I've been thinking a bit more about how AgoraLib would actually be used and honestly, I don't think I've reached a good solution.
I believe our best bet to maintain Agora as a nice tight-knit project rather than a million different implementations with different features is relying
heavily on the
content column of the Node table in the database, which is meant to store flexible BSON content. So, JAgoraLib ONLY handles serialisation of the very basic graph structure, like nodes, attacks, the posters of nodes/attacks. It ignores the BSON content of a node - but sends it over the network (which is trivial). It's up to the user to parse the BSON content of nodes.
The extendibility is obtained by using and parsing the BSON content that comes from the database. This is actually exactly what you have, but for the content, not the graph itself! Let me try to make the two proposals more obvious. I've highlighted the differences.
Proposal #1 (master branch):
- User requests thread
- AgoraLib contacts server, asks for thread
- Server receives request, queries database for all arguments/attacks in that thread
- Server converts database response into AgoraGraph, using server-side library (client never interfaces with DBs)
- Server-side AgoraLib serialises AgoraLib into BSON, and sends it over network
- Client-side AgoraLib deserialises BSON from network into AgoraGraph
- The user's/application's JAgoraNode subclasses parse the the Content (BSON) of nodes into whatever.
Proposal #2 (BSONable branch):
- User requests thread
- AgoraLib contacts server, asks for thread
- Server receives request, queries database for all arguments/attacks in that thread
- Server converts database response into AgoraGraph, using server-side library (client never interfaces with DBs)
- Server-side AgoraGraph serialises itself into BSON
- Server-side AgoraLib sends BSON over network
- Client-side AgoraLib reads BSON from the network
- User/application-side AgoraGraph constructs itself from BSON
So really, the only difference is in who serialises what. I think the best solution is actually a Proposal #3 where we separate the serialiser into its own class. Perhaps serialisation is done into byte[], rather than BSON, allowing us to easily change the network protocol itself?

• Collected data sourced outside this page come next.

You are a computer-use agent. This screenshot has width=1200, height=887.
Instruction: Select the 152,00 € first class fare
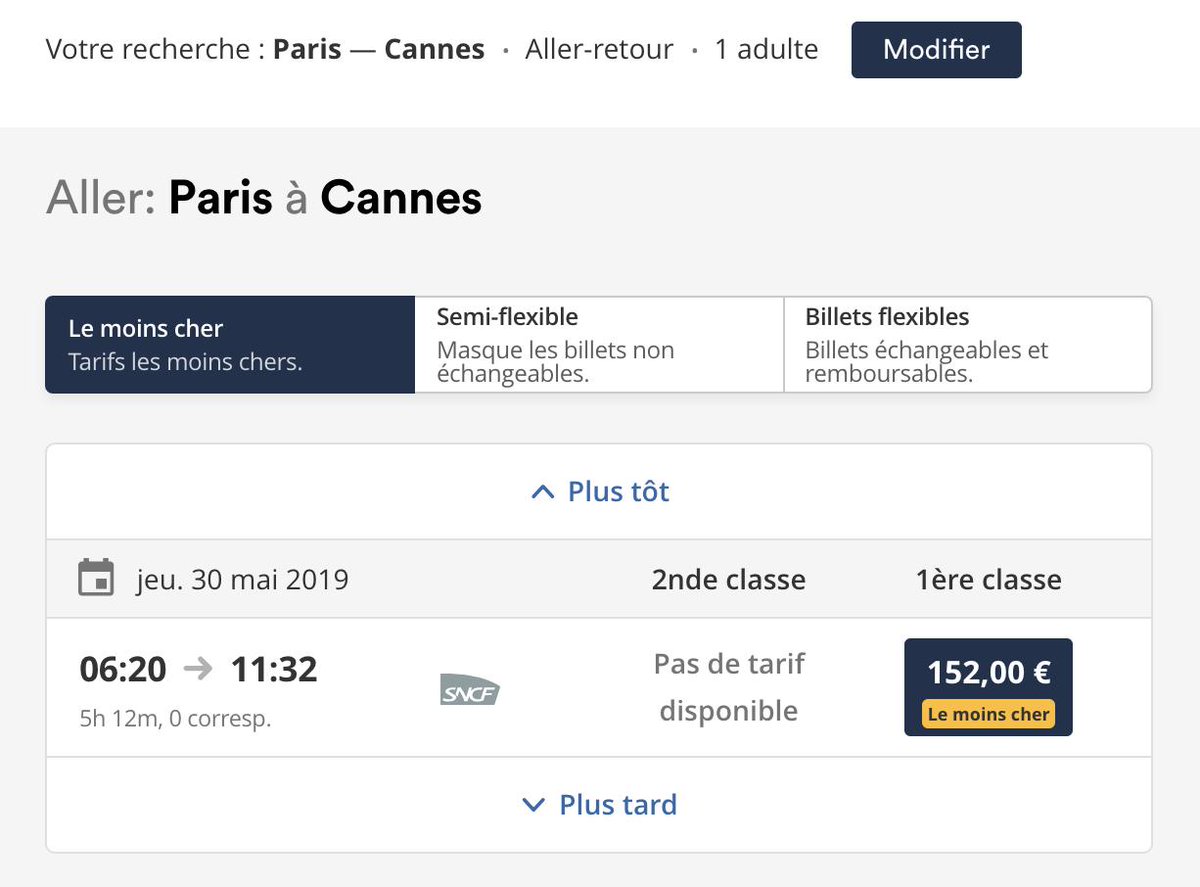pyautogui.click(x=988, y=687)
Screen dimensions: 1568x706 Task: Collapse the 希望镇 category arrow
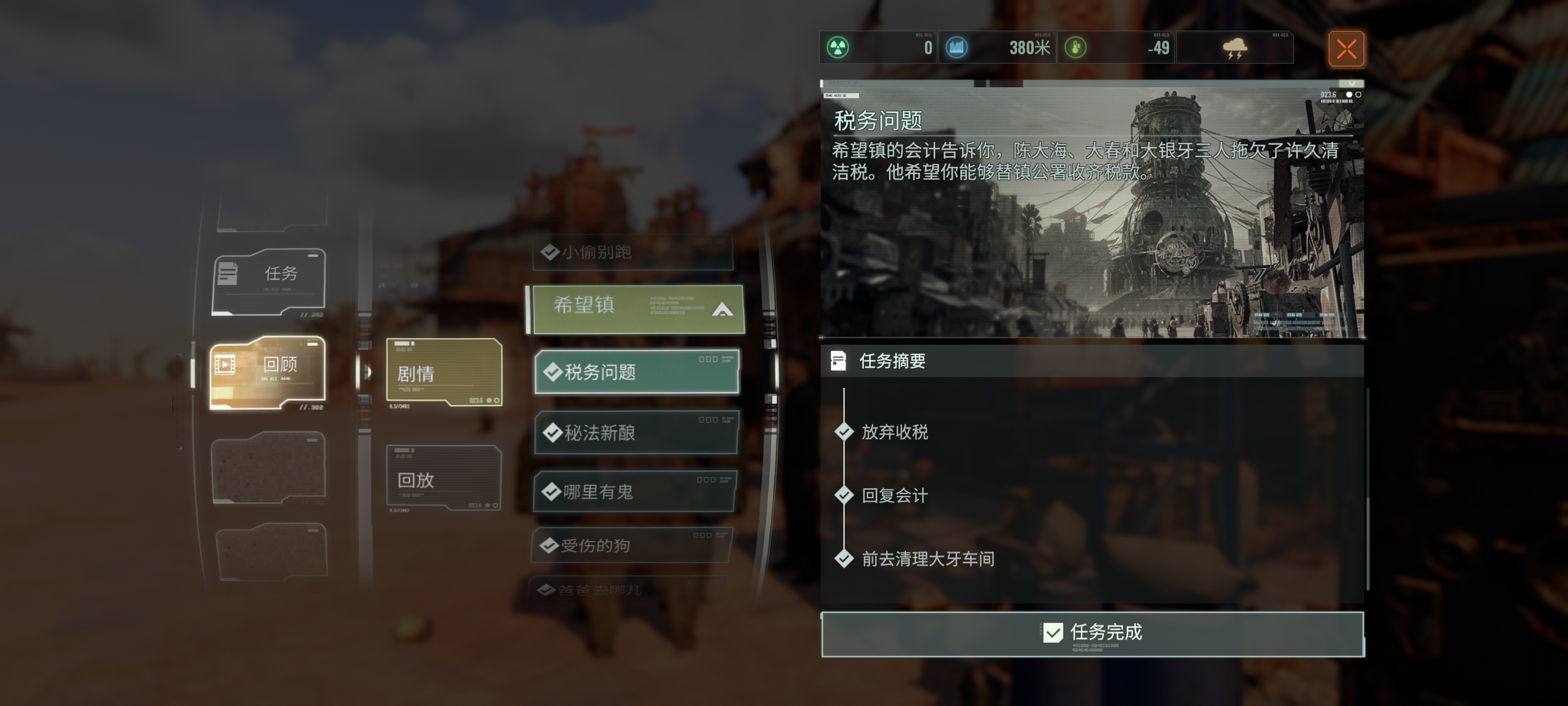click(x=723, y=309)
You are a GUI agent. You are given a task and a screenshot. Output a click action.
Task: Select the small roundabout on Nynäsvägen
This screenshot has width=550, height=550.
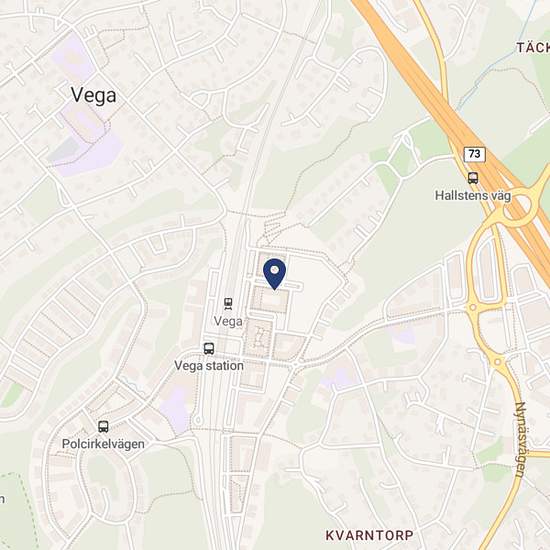(x=497, y=362)
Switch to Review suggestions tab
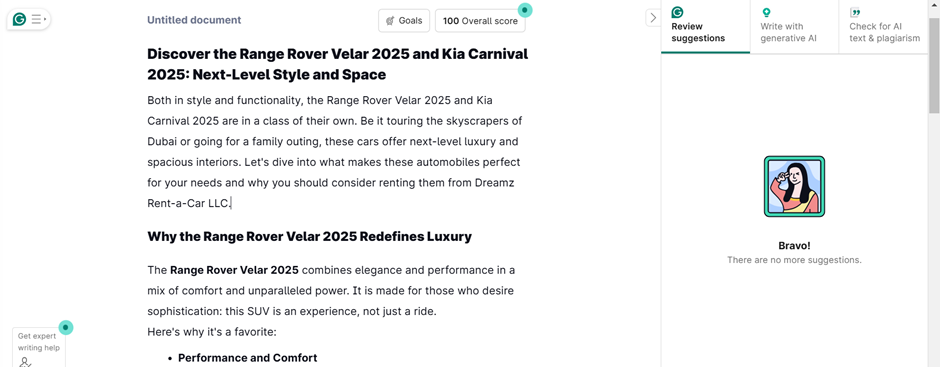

Then the other part would work somehow like this:
public class ApplicationNode extends JAgoraNode {
...
public void loadContent() {
this.x = rand();
this.y = rand();
// this.content is a member of JAgoraNode, populated from the content column of the DB
this.text = this.content.get("textArgument");
if (this.content.get("imageURL") != null)
this.image = Image.load(this.content.get("imageURL"));
}
...
}
So this implementation would be able to handle arguments having some piece of text, as well as one attached image. That all comes from what's inside the content column of the database. We could extend it to have a youtube video, several images, etc etc etc. Anything that you want - but that's application-side. The Agora Project itself could officially support some basic format for Content, but then it's up to the app developers what else they want to use. If some "content" feature starts becoming popular, we could add it to the official "content" description.
Also, do you guys think attacks should also have content?